Stored items from a collection:
────────────────

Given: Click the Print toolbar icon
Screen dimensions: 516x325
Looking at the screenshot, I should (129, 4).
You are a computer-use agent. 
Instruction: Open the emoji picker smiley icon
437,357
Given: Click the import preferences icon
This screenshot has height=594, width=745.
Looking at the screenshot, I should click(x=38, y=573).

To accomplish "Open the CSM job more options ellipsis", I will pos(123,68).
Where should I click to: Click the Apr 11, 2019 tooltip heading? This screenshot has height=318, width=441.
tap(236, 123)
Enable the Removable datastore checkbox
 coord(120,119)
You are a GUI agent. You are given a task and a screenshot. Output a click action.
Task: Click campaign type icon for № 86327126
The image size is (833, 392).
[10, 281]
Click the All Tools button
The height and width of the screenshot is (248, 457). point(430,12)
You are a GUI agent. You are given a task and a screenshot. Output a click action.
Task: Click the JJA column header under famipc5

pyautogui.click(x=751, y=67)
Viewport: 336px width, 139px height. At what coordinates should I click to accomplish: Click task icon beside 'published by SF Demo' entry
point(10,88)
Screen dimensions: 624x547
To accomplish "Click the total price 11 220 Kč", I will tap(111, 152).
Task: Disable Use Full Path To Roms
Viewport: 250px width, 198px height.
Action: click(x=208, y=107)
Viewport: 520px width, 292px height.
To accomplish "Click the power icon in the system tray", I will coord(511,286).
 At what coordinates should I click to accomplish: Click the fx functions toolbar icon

────────────────

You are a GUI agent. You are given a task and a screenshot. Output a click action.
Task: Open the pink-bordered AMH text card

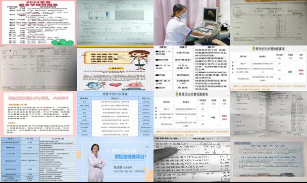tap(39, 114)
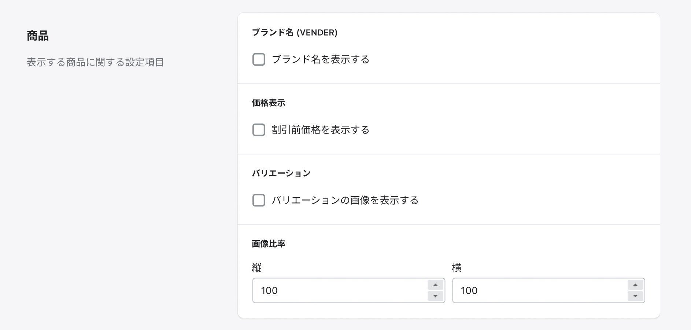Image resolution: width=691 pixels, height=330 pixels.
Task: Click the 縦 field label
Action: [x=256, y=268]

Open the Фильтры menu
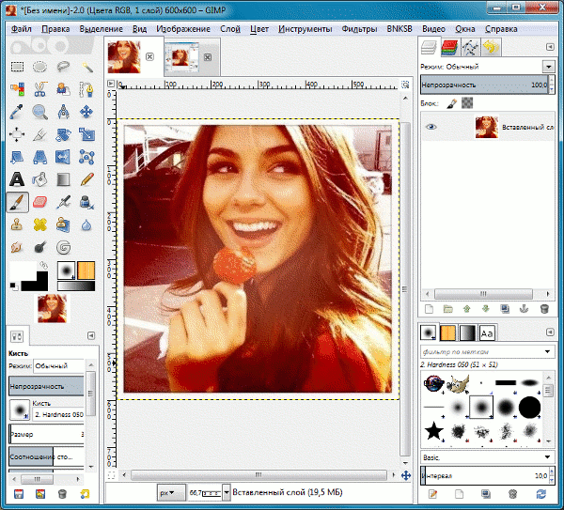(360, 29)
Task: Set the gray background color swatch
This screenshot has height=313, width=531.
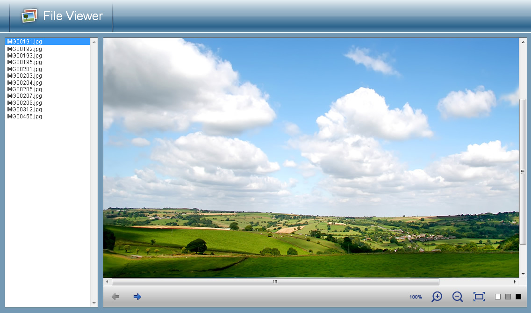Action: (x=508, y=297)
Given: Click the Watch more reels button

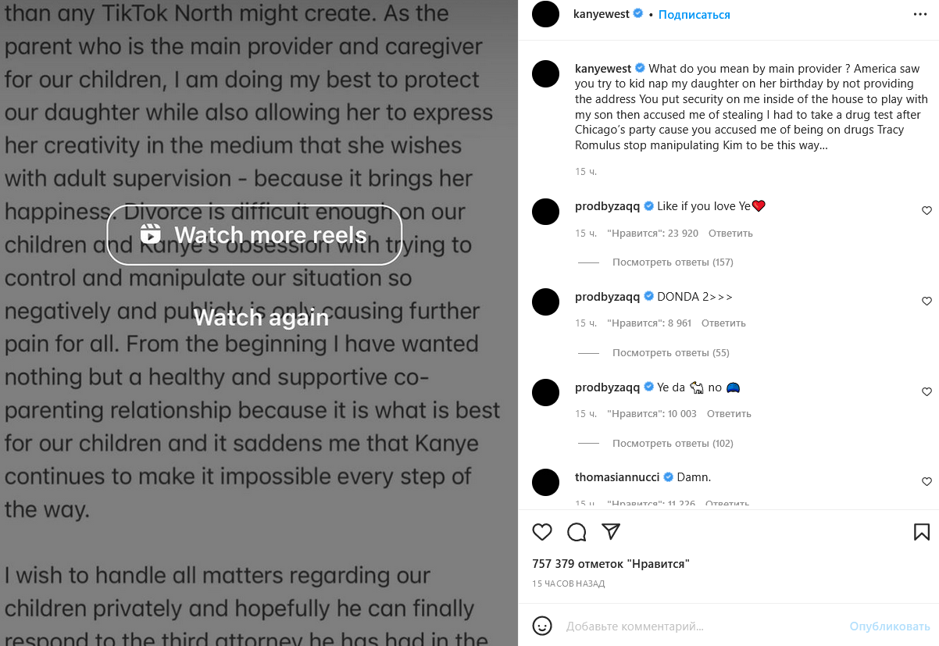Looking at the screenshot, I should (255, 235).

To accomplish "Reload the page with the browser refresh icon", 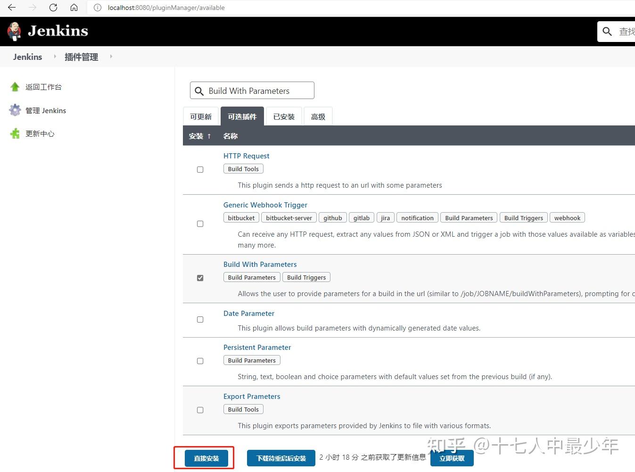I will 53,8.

────────────────

Looking at the records, how many lines include "toolbar"? Respond with the number only.

= SOLUTION FOR THIS EXERCISE =
2